From CEOs to inside sellers with no experience: Each week, I meet sellers using the exact same cold email templates … sourced on Google. They all report the same results.
Nearly zero response. No meetings.
Here’s why: Because they’re sending the exact same templates everyone else is.
Have a look at your own inbox. Do you see the same email template patterns over-and-over? For example, how many times per week do you get the “eaten by an alligator” or “chased by a wild hippo” follow-up message?
Do your emails start with, “Whenever I reach out to someone I have to have a reason. That reason needs to be timely and helpful based on research that I have done on your industry and potential risk exposure.”
How about, “My name is ____. Whenever I reach out to someone I make sure to have a reason in order to not waste your time.”
Or, “I read your comments in _________ [magazine] regarding [initiative/trend/issue].”
Or this follow-up template:
We’ve tried to reach you a couple times to introduce you to ________, but haven’t heard back which tells me something:
1) You’re all set and I should stop bothering you.
2) You’re still interested but haven’t had the time to get back to me yet (scheduling link listed below).
3) Maybe this is out of your wheel house, if so, is there some one you’d recommend connecting with?
4) You’ve fallen and can’t get up and in that case let me know and I’ll call someone to help you ….
Of course, you can replace No. 4 with herds of hippos, rhinos or alligators.
Like thousands of other sellers you’ve found your way to the same cold email templates. And like everyone else you send them, looking for customers to meet with.
But your direct competitors use the same templates. In fact, those you don’t compete with (directly) but do compete for inbox space use the same templates too.
That’s a problem.
Because recipients easily spot your messages and mark it as spam. Inboxes are becoming saturated with virtually identical messages.
The Problematic Source of Cold Email Templates
Why would you expect to find a better-than-average way to start conversations, using cold email templates, via Google? (everyone’s top go-to source for short-cuts!)
Why would you trust what you found?

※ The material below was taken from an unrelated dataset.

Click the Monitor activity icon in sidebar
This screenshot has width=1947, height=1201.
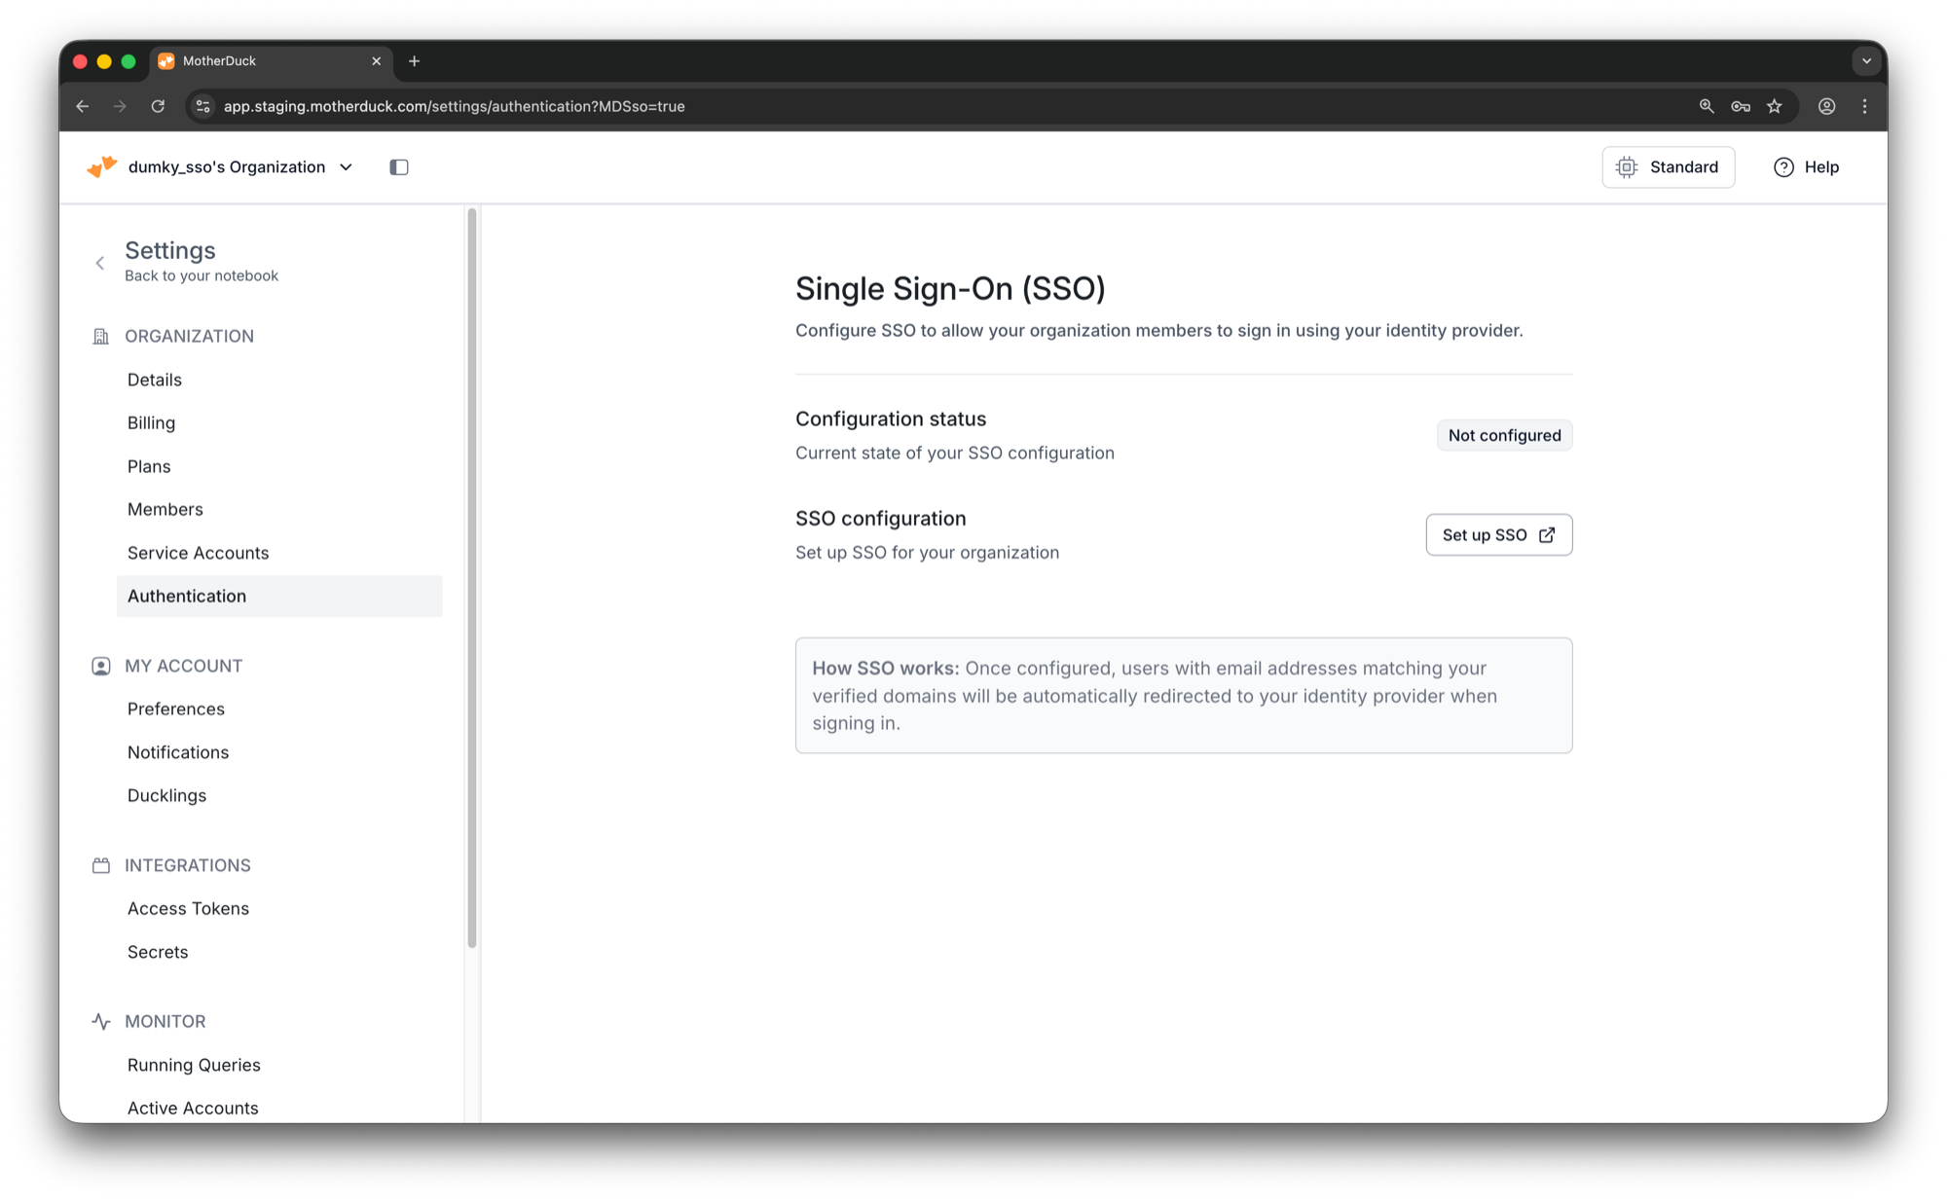[101, 1021]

I suppose because of Google’s perceived clout to aggregate “only the best” answers to questions.
However, consider today’s most popular (ineffective) email templates come from dubious sources. Yes, Google aggregates them. But consider the end source.

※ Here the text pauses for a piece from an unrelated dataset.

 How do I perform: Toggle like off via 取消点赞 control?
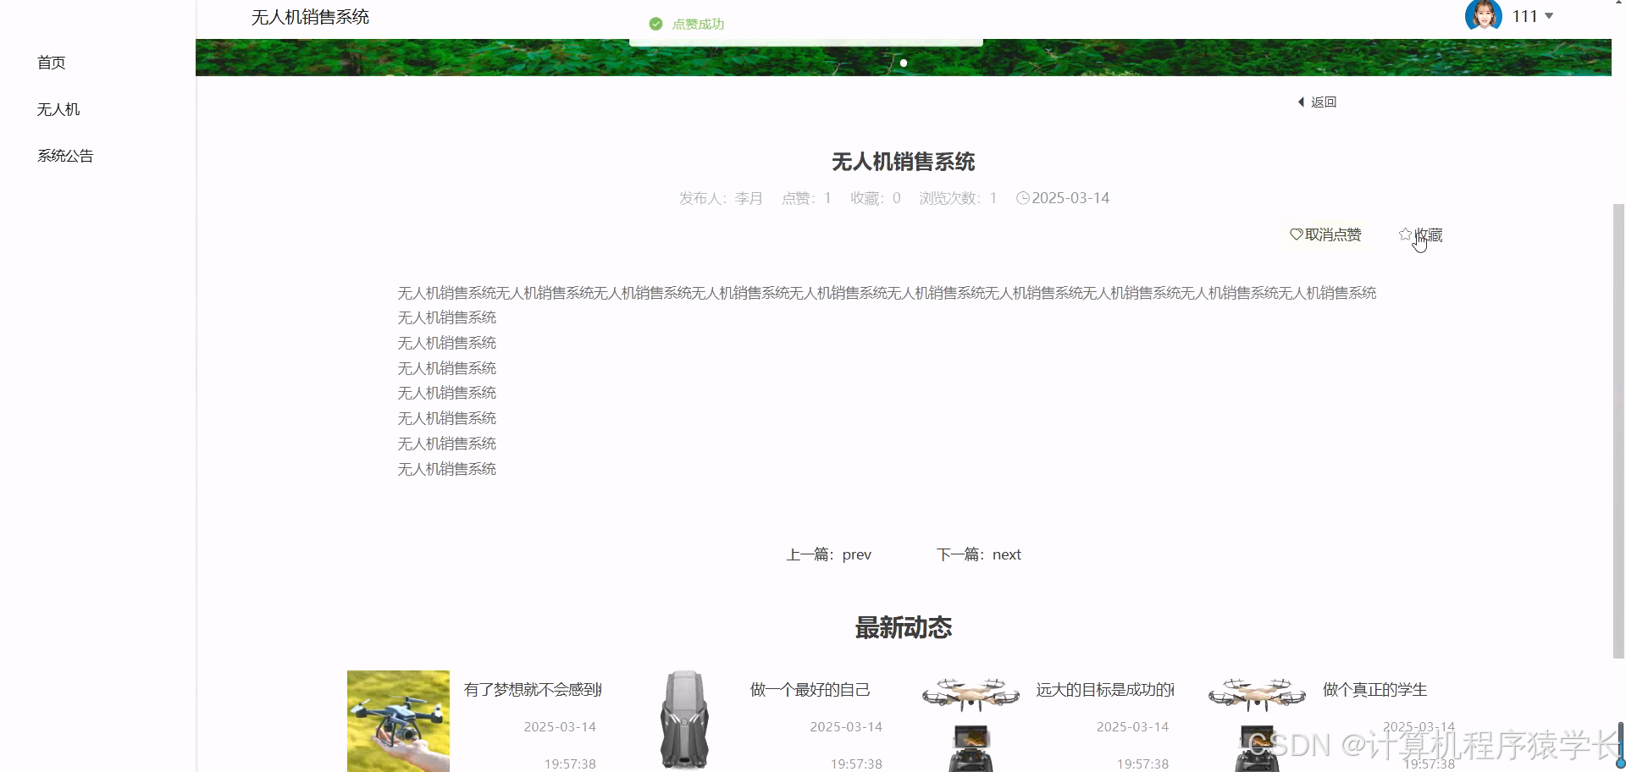point(1331,234)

- Cold email gurus and wannabe gurus
- Lead generation experts and agencies
- Email software companies
- LinkedIn and LinkedIn gurus
At face value this seems fine and logical. A handful of online gurus, guru wannabes and consultants claim expertise in cold emailing. Most offer free templates and webinars. In return for free wisdom they hope to earn your participation in an online class or hiring them to consult … to write emails for you.
Fair enough. But why would these experts provide good advice for free? Answer: They don’t.

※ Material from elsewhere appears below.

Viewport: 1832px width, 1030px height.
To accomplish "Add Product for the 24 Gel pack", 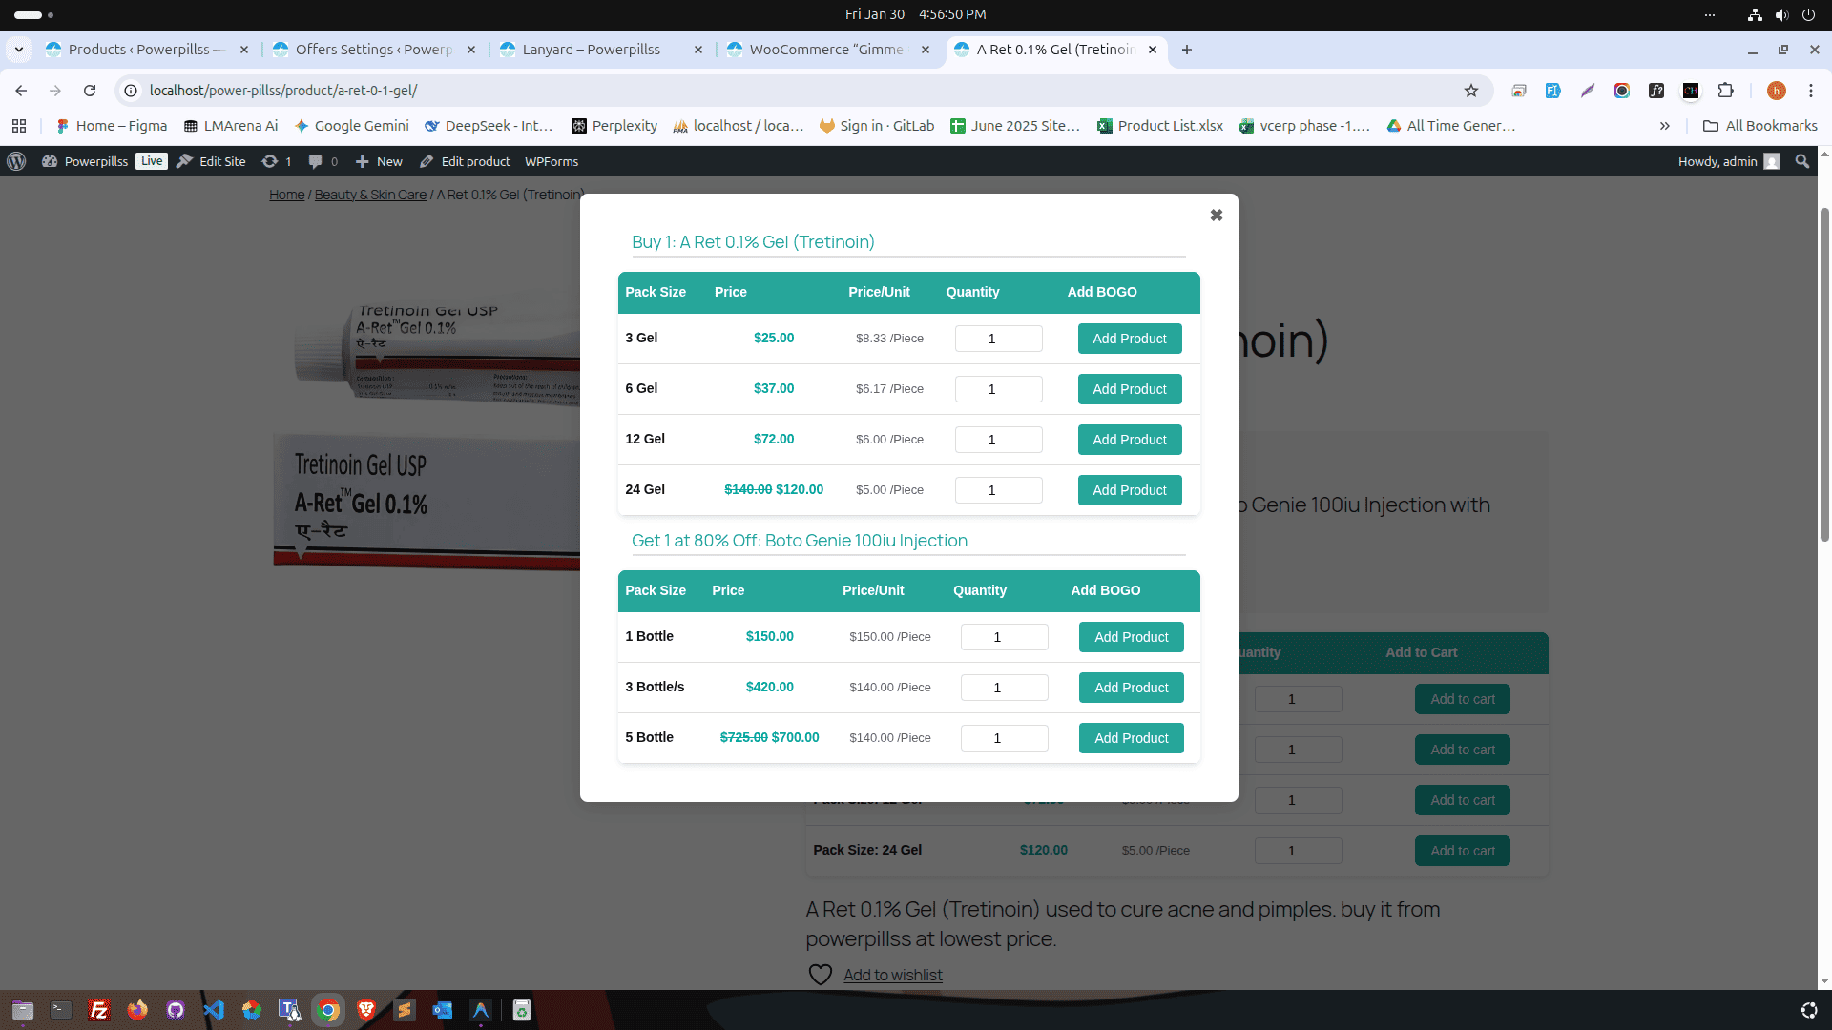I will [x=1129, y=490].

Likewise, lead generation experts and agencies often give away B2B and B2C cold email templates designed to start conversations with prospects. But why would these businesses give away “what works” for free? They have no incentive to. In fact, they’re under incentive not to.
Answer: They don’t give away useful information either.
Instead, they trade what doesn’t work (perhaps worked years ago) for your email address.
The biggest source of templates, hands down, seems to be software providers like HubSpot and outreach.io. There are many, these are just 2 very fine companies.
Point is: Software tool providers want your email address too. In return they hope to sell you email management sending & analysis tools. As bait they offer tips-and-tricks … better ways to use their tools set.
If you’re a customer they’ll also provide recommendations on how to best use their solution. After all, you’re a paying customer.
Why don’t these tips pay off?
Answer: Building trust and credibility using LinkedIn and email is a skill. It’s not template-able.
Why We Trust Those Who Aren’t Experts
I’m not attacking gurus and legitimate software providers. I’m questioning their authority as experts in communications techniques. None of them officially claim this domain expertise, bye the way.
Software companies operate businesses providing a suite of email management tools. Fair enough. But they are not providers of sales and marketing copywriting services, nor do they claim to be communications educators. Instead, they tend to work with gurus to curate (and add legitimacy to) experts, consultants and gurus publishing free templates. All as a service to customers and a lead generation tool for themselves.
But what if these free tips don’t work? (hint: they don’t) And why would they to begin with … when considering the source? (hint: most folks don’t consider)
Everyone likes short-cuts, after all. Templates are short-cuts to success. Or are they?